--- Data records Enclosed Below ---

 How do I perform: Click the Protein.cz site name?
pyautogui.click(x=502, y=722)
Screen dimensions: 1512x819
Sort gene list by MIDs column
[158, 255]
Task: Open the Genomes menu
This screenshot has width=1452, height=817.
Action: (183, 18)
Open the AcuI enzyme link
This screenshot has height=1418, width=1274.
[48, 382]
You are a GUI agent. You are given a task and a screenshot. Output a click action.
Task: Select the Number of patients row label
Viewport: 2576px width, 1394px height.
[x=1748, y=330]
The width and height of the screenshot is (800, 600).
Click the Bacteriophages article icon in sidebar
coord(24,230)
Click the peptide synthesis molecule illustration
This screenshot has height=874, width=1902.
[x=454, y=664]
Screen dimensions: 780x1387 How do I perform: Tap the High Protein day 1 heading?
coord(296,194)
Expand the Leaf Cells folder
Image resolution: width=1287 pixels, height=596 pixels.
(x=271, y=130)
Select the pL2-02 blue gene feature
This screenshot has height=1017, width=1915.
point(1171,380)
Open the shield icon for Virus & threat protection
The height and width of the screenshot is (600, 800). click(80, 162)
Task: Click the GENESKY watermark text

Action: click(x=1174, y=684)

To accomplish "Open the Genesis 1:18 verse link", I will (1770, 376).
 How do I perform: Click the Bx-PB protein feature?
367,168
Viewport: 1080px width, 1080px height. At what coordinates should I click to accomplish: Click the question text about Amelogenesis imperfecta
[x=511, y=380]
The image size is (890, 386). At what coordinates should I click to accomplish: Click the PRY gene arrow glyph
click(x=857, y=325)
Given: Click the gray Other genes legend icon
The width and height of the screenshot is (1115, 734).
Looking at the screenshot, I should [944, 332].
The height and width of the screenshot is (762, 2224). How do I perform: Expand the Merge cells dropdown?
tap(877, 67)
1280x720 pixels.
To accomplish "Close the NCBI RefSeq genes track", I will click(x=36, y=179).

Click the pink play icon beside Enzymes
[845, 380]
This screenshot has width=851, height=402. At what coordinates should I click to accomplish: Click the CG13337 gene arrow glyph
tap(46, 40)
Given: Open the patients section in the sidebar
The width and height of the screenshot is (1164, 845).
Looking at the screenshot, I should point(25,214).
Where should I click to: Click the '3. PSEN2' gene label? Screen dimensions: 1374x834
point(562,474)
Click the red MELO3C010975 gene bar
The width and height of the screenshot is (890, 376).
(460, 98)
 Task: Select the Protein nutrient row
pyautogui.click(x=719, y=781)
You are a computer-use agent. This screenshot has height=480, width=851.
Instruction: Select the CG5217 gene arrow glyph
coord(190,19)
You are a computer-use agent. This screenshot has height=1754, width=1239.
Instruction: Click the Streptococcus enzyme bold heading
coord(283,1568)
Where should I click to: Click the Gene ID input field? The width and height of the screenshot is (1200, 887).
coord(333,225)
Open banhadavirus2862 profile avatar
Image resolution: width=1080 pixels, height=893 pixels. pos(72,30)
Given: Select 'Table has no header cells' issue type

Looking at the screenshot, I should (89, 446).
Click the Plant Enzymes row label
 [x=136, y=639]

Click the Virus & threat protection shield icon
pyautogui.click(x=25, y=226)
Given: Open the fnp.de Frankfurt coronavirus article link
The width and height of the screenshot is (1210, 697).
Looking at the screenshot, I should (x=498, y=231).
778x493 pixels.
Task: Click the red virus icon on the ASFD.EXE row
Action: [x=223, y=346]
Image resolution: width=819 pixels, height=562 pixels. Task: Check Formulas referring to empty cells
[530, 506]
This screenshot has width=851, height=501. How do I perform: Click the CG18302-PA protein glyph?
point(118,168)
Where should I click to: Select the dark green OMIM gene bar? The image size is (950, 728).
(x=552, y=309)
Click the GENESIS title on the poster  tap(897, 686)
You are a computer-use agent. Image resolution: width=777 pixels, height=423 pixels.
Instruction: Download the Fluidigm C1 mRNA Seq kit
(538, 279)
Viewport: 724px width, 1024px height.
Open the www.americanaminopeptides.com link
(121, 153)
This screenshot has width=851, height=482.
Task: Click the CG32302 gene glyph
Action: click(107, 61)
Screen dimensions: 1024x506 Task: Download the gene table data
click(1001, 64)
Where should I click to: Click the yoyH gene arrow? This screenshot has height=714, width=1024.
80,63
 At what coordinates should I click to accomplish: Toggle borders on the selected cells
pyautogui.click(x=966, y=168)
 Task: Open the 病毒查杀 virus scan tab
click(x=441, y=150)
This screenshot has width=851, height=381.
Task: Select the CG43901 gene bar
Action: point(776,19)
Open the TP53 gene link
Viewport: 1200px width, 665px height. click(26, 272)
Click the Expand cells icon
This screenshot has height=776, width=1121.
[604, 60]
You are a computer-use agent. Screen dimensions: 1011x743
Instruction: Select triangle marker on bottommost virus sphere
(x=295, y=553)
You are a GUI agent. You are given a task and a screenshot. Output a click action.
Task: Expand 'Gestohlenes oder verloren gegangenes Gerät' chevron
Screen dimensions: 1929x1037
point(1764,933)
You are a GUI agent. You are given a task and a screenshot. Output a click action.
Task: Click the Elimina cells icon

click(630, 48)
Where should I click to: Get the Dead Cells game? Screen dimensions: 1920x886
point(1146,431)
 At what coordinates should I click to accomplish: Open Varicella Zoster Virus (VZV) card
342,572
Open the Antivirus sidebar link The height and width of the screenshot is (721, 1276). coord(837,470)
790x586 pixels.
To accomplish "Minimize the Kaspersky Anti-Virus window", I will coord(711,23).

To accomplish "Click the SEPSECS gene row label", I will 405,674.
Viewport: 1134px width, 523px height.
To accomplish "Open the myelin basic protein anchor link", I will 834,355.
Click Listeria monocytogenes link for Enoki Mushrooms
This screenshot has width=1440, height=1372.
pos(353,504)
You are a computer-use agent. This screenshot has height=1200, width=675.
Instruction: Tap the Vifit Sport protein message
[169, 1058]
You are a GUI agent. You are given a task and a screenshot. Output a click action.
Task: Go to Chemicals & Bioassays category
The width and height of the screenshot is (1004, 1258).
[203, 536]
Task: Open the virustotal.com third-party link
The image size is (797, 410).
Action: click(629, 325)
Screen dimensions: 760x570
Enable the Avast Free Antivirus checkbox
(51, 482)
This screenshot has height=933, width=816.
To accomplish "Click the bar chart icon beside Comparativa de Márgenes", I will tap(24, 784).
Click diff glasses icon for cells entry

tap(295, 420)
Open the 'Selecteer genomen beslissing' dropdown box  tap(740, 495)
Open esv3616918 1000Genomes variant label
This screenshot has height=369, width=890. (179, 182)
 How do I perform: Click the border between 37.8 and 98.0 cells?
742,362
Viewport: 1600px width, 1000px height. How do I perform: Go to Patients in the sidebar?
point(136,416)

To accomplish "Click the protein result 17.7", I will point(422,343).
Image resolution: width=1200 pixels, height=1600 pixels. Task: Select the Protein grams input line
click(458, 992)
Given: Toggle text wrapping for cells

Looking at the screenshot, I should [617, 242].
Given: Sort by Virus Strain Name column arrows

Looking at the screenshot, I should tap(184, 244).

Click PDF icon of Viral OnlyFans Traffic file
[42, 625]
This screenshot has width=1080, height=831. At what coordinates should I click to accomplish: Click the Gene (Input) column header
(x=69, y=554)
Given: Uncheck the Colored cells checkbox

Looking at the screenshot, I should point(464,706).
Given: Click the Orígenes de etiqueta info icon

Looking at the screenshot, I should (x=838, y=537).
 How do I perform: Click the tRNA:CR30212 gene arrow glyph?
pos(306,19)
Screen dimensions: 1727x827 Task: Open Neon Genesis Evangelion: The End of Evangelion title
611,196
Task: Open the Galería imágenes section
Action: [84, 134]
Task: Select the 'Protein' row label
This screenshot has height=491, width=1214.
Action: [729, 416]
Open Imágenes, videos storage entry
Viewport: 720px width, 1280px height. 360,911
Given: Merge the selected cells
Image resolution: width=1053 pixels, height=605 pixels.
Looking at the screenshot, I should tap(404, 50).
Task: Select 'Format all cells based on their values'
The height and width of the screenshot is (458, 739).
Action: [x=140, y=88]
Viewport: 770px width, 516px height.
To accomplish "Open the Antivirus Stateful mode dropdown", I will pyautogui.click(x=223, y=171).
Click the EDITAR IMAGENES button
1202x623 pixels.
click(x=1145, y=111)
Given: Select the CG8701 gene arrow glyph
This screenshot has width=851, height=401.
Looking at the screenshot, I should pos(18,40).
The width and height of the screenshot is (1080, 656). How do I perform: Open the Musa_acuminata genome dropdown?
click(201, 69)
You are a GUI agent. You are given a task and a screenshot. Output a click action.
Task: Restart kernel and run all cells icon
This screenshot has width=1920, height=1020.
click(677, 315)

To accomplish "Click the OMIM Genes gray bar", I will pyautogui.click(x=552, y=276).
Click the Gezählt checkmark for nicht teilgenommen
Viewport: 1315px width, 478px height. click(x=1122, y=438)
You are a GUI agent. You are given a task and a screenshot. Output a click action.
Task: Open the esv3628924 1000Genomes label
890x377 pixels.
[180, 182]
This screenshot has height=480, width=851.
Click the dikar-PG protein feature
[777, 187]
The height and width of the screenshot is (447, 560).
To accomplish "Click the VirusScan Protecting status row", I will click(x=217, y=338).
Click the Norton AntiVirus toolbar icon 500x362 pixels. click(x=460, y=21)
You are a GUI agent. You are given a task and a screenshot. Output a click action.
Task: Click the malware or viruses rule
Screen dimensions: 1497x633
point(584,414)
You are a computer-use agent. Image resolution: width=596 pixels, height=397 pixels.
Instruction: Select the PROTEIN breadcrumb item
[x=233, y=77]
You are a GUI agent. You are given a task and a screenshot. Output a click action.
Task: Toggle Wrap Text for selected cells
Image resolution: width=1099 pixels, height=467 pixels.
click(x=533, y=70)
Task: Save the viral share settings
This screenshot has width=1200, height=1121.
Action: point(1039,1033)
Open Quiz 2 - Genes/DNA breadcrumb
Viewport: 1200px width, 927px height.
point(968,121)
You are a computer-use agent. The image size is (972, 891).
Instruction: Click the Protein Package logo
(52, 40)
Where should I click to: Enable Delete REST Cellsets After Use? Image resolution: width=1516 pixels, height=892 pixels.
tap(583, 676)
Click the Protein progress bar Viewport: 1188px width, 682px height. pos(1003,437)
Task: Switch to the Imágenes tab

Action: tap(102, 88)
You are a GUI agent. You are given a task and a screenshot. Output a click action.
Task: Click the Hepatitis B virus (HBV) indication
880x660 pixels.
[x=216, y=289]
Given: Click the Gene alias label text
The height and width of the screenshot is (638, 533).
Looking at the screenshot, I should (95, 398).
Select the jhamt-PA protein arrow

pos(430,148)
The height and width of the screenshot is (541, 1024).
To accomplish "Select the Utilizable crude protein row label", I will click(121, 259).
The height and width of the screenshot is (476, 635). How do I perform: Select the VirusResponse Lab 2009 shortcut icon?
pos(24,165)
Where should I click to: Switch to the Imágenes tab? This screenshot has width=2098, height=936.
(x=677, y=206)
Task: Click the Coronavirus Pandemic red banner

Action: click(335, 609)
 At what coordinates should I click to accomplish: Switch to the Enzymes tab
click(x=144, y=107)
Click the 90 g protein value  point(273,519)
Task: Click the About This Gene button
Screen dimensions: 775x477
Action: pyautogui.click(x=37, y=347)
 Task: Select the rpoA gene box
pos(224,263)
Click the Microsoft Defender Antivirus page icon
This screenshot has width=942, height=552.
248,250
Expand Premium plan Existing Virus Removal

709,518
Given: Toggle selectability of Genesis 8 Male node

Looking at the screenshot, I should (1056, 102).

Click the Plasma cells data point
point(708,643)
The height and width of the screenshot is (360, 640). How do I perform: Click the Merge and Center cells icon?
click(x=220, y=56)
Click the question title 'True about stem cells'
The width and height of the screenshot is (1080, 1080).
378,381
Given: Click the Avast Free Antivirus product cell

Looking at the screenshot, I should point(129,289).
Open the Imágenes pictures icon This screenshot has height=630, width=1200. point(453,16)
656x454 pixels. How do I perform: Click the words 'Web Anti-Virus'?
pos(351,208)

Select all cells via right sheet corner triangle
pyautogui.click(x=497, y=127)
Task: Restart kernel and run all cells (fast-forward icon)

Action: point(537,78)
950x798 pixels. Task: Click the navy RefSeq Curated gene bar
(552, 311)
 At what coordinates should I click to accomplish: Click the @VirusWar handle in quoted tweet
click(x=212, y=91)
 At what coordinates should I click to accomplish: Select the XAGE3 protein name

--- End of Enclosed Data records ---

Exercise objective:
Count how many lines in the listing above hold "gray". Supply only that number.

Output below:
2